Selon certains analystes, ces fameuses clauses étaient devenues l'illustration de la faiblesse du leadership de Stéphane Dion. Celui-ci s'oppose à leur reconduction, mais une poignée de ses députés y étaient favorables. L'ancien ministre de la Justice, Irwin Cotler, ainsi que la porte-parole en matière de justice, Marlene Jennings, s'étaient notamment opposés à leur chef. Mme Jennings s'est toutefois ralliée mardi soir. Les dissidents soutiennent que la menace terroriste pèse toujours sur le Canada et que les deux clauses doivent être reconduites.

Mais le temps de la solidarité était venu, selon le député Denis Coderre. «On va sonner la fin de la récréation», a-t-il dit à son entrée à la réunion du caucus. «Il faut parler de solidarité. Quand le chef prend une décision, on la respecte et on le suit. Il y a un moment pour discuter, il y a un moment pour les caucus, il y a un moment pour "se lâcher lousse", mais quand le chef a décidé, tout le monde doit dire: "c'est sa décision", et c'est tout.» Après le brouhaha parlementaire, tous les députés libéraux se sont fait un devoir de se montrer solidaires derrière leur chef et leur collègue Bains.
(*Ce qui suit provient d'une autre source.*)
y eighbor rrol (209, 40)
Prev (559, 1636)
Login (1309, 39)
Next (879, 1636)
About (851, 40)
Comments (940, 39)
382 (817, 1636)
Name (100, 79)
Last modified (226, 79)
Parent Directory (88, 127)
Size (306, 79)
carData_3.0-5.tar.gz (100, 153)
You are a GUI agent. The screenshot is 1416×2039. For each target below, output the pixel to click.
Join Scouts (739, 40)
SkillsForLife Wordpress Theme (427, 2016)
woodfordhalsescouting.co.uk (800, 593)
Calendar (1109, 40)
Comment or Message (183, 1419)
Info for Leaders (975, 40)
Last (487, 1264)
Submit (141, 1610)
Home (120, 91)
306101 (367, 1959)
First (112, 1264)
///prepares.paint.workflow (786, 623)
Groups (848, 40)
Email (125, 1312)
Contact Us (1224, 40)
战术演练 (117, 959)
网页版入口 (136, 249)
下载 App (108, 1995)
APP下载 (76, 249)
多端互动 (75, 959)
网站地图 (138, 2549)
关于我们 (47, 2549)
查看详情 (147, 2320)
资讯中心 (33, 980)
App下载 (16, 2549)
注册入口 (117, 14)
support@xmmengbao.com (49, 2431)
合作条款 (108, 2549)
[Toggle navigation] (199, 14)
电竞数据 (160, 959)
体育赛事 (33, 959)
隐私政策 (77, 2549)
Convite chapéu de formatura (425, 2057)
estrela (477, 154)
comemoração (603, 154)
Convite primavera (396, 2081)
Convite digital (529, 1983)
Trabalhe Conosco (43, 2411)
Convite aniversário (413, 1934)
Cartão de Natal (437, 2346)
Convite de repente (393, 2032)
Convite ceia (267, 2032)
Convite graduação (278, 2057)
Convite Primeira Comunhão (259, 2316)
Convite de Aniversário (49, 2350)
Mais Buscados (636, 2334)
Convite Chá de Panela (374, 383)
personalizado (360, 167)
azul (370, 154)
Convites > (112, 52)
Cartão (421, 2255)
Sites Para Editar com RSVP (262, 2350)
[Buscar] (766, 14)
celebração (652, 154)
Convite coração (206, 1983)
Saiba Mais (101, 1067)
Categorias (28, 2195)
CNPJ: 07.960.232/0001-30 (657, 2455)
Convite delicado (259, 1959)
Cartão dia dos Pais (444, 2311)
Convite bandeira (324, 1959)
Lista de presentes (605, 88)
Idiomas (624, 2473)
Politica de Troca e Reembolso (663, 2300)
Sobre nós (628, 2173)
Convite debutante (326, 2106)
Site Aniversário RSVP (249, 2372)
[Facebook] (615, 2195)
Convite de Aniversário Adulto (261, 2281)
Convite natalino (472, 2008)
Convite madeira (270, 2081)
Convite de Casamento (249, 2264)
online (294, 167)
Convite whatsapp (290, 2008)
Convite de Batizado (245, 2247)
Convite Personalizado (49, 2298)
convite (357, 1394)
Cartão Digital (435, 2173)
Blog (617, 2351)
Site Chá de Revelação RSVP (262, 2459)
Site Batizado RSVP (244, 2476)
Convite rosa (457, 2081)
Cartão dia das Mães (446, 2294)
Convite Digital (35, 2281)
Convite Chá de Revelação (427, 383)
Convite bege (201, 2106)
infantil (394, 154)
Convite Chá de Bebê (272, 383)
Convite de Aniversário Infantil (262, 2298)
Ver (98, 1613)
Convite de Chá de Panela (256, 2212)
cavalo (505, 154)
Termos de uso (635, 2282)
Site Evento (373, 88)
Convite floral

Des doutes chez des militants

Le ralliement du caucus derrière Stéphane Dion ne calme pas pour autant les inquiétudes de certains militants libéraux, notamment au Québec. Le sondage paru dans le Globe and Mail mardi matin a créé une onde de choc qui se fait encore sentir. Les données sur la perception des capacités de leader de Stéphane Dion ont particulièrement fait réfléchir certains militants déjà déçus de la performance de leur chef. Hier, un nouveau sondage, celui-là de la firme Ipsos-Reid, mené pour le compte de CanWest, allait dans le même sens. Selon ce coup de sonde, 46 % des répondants affirment que M. Harper ferait le meilleur premier ministre, contre 29 % pour Jack Layton et 25 % pour Stéphane Dion.

Certains militants libéraux n'ont pas hésité à écrire aux médias pour se plaindre. Le Devoir a notamment reçu un courriel d'une femme qui se présente comme une militante libérale «bien connue», sans toutefois s'identifier. Cette «militante» fait écho à des récriminations déjà entendues chez plusieurs militants, à savoir que Stéphane Dion ne parvient pas à susciter l'enthousiasme, ni dans la population ni chez de futurs candidats-vedettes.